I have
recently joined a new group for meeting friends, women of like minds and age
talking like only women can, about their lives, their loves peppered with a bit
of gossip, some laughs about their other half and family ups and downs. It doesn’t get better than
that. It felt good to laugh and chat together and reach levels of closeness and
intimacy that comes from being with other women. It was whilst soaking up that
ambiance I became acutely aware of how freely I talked. Revealing who I was and
what I had done over the last few years since retiring to North Wales. I felt
relaxed as if I had known these women for years. It was so easy to show myself,
my new life with my relatively new husband.

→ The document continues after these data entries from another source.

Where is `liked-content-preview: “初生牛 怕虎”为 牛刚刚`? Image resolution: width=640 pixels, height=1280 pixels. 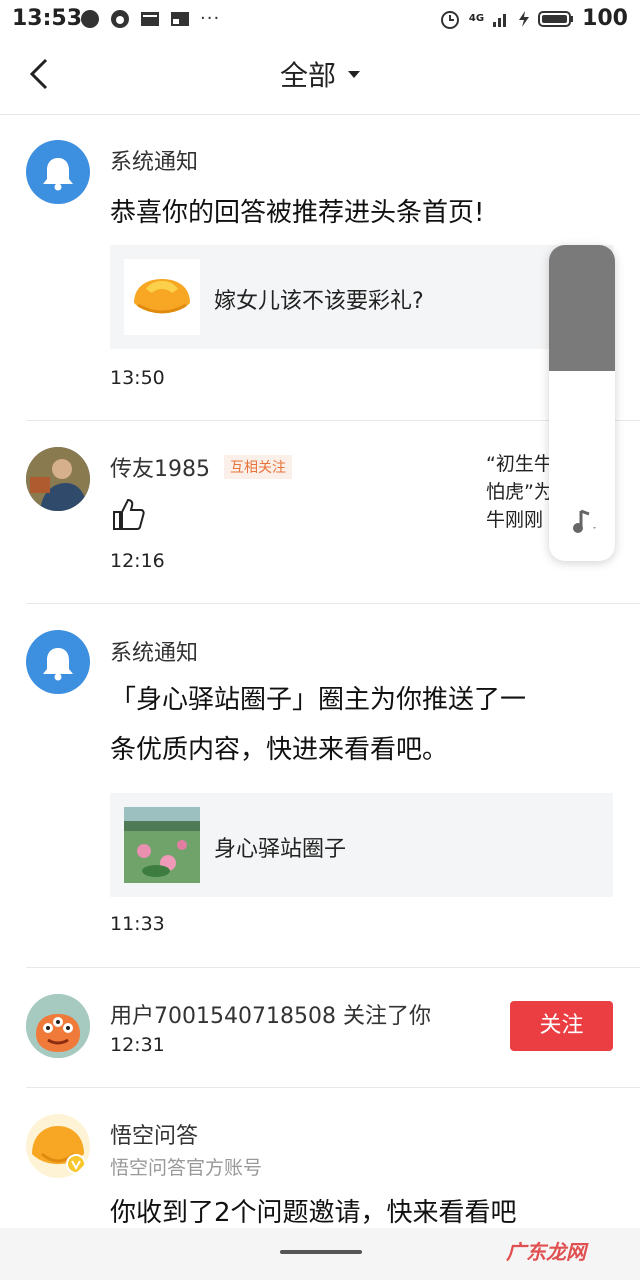 liked-content-preview: “初生牛 怕虎”为 牛刚刚 is located at coordinates (520, 492).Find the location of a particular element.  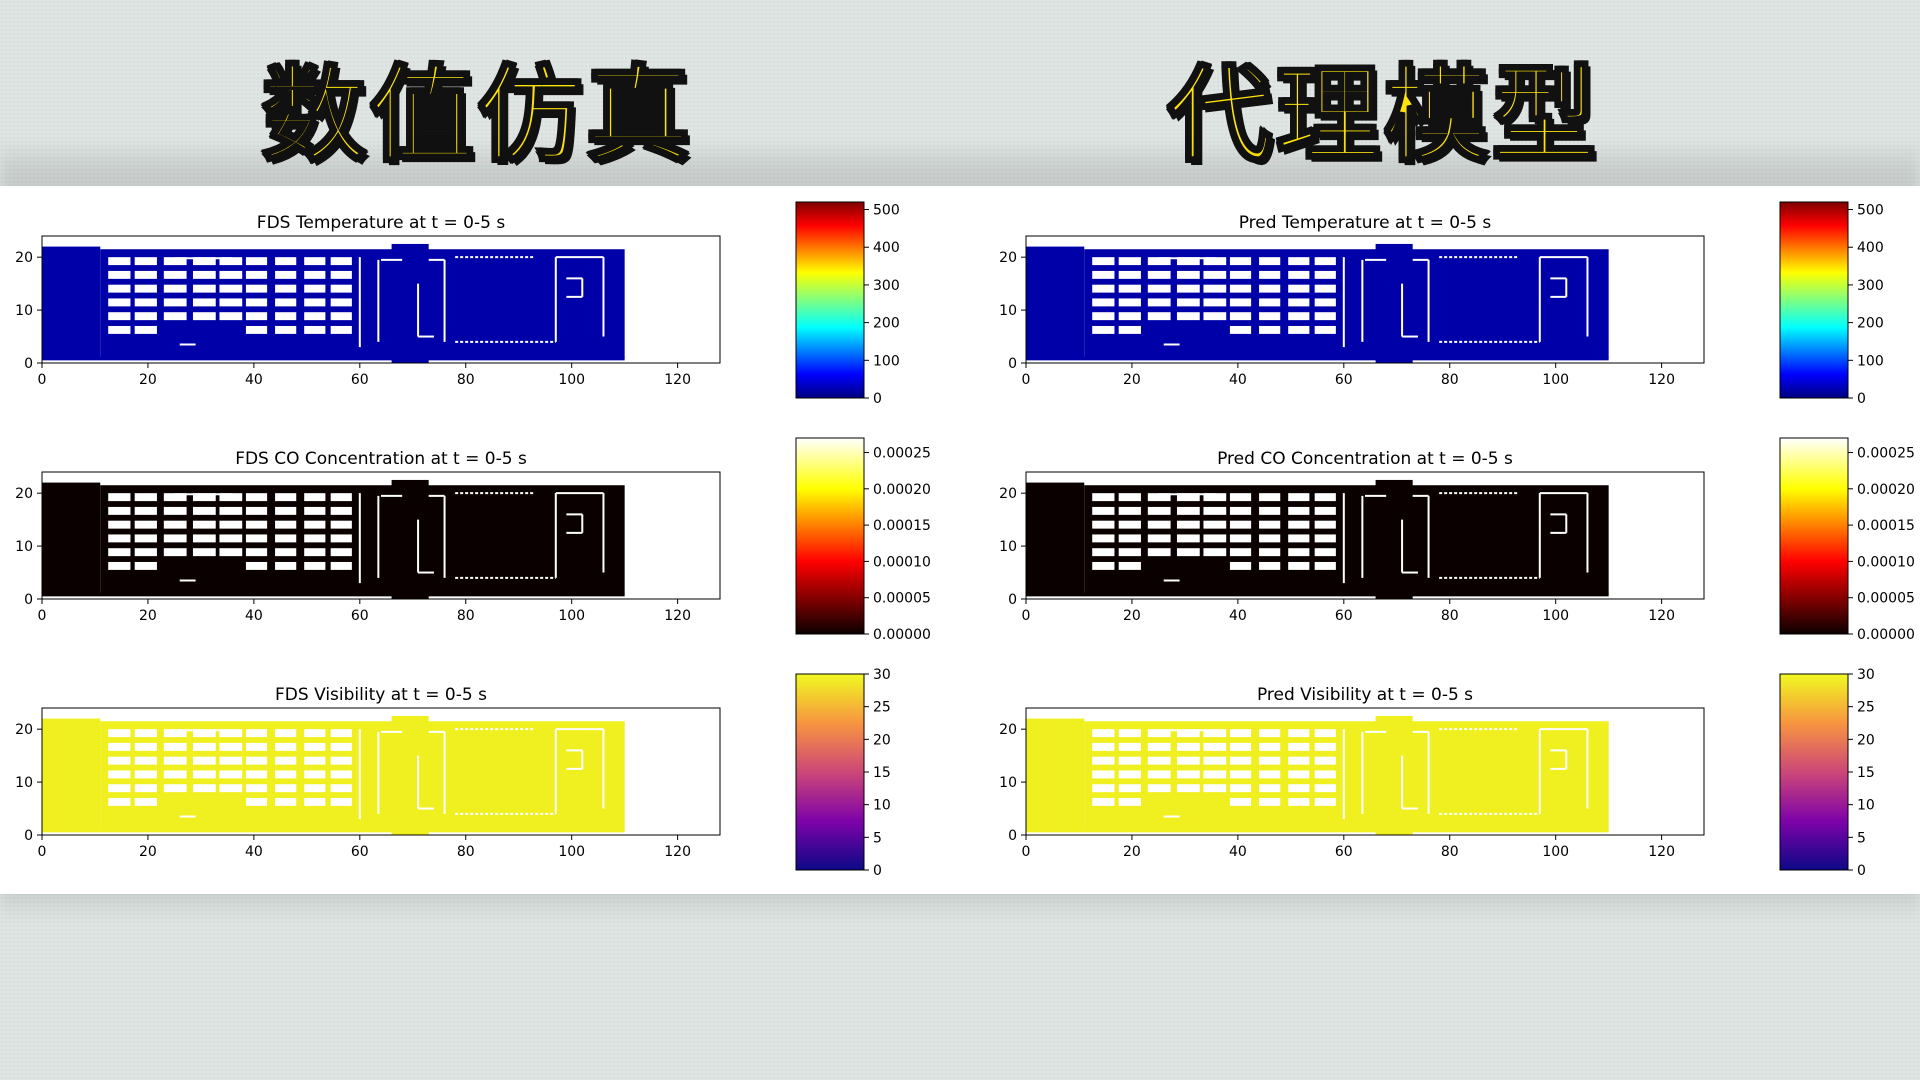

colorbar-tick-label: 0.00025 is located at coordinates (902, 454).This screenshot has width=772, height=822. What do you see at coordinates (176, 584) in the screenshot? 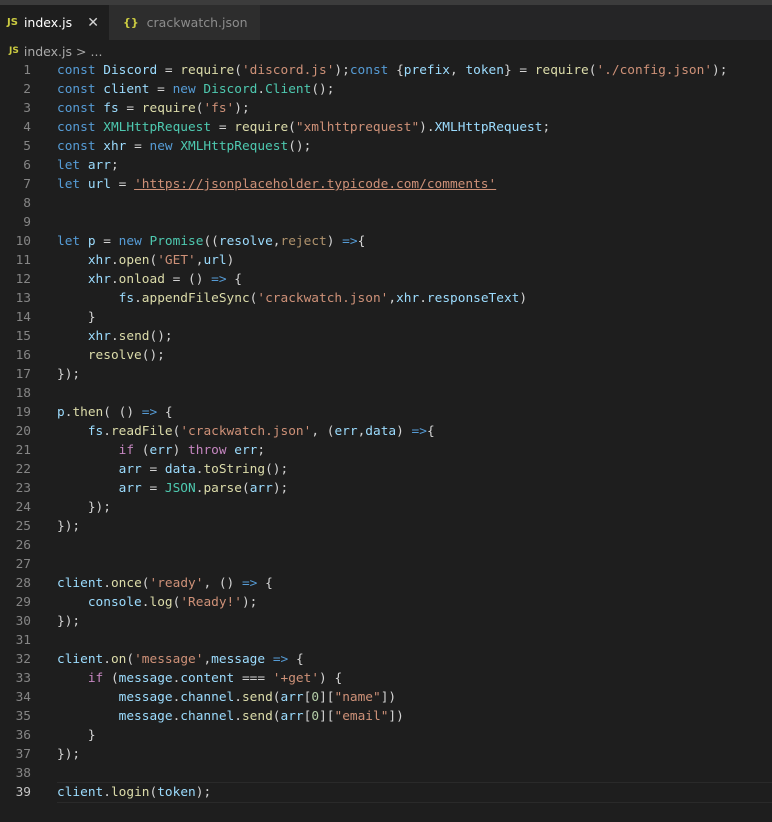
I see `code-token: 'ready'` at bounding box center [176, 584].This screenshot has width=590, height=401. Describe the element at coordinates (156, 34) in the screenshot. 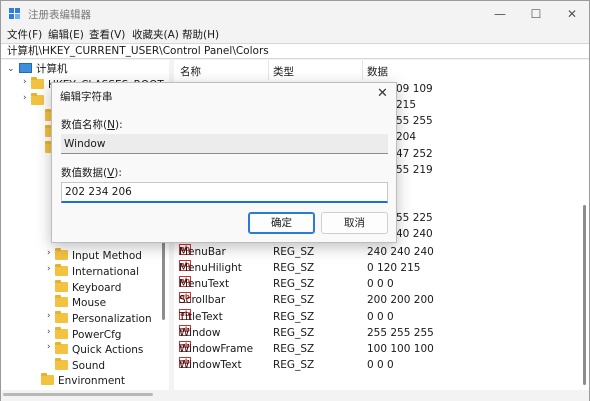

Growing old has its advantages.
As a young
woman I recall how painfully shy I was. Anxious about saying too much or not
saying enough and conscious of how I looked, what people thought, and always in
my imagination failing to measure up to their expectations, whatever they might
have been. My real self was hidden behind some need to protect from
disapproval, failure, and worse still being seen as stupid. My major issue was
observing ‘myself’ through the eyes of others, constantly trying to interpret
another’s expectation. Exhausting! How many, I wonder have had this experience.
Now at
nearly seventy years old I realise what it means to ‘be myself’ and this has been a process rather than an event. It is about being authentic, real,
spontaneous and relaxed around others. It’s about self-acceptance and feeling
good-enough. It’s a time when you are no longer on trial, whether in your mind
or because of another’s opinion.
So many
people find it difficult to be close within friendships, carrying a fear of
intimacy because of the dread of loss, fear of rejection and failure, many trying to anticipate what others expect
so that, in itself, prevents a sense of freedom.
To be true
to oneself means being a leader rather than a follower, taking opportunities as
they arise without fear of making mistakes or rejection. Letting go of the idea that we need to
behave, think and feel in a certain way to impress or keep in with others.
What’s
important going ahead and making choices without needing constant reassurance
from others and setting boundaries so that others cannot influence you into
doing something you don’t want to. As I have grown older it has become obvious
that being me merely means having self-value, self -respect and self-esteem.
This has not happened over night, it has, of course been a gradual process and
life has presented many obstacles over which I have climbed, making me into the
person I have become. I am grateful to have had so many chances at being
myself. I would not turn back the clock. I would not want to be young again
unless as the old cliché implies, ‘if I knew then what I know now’.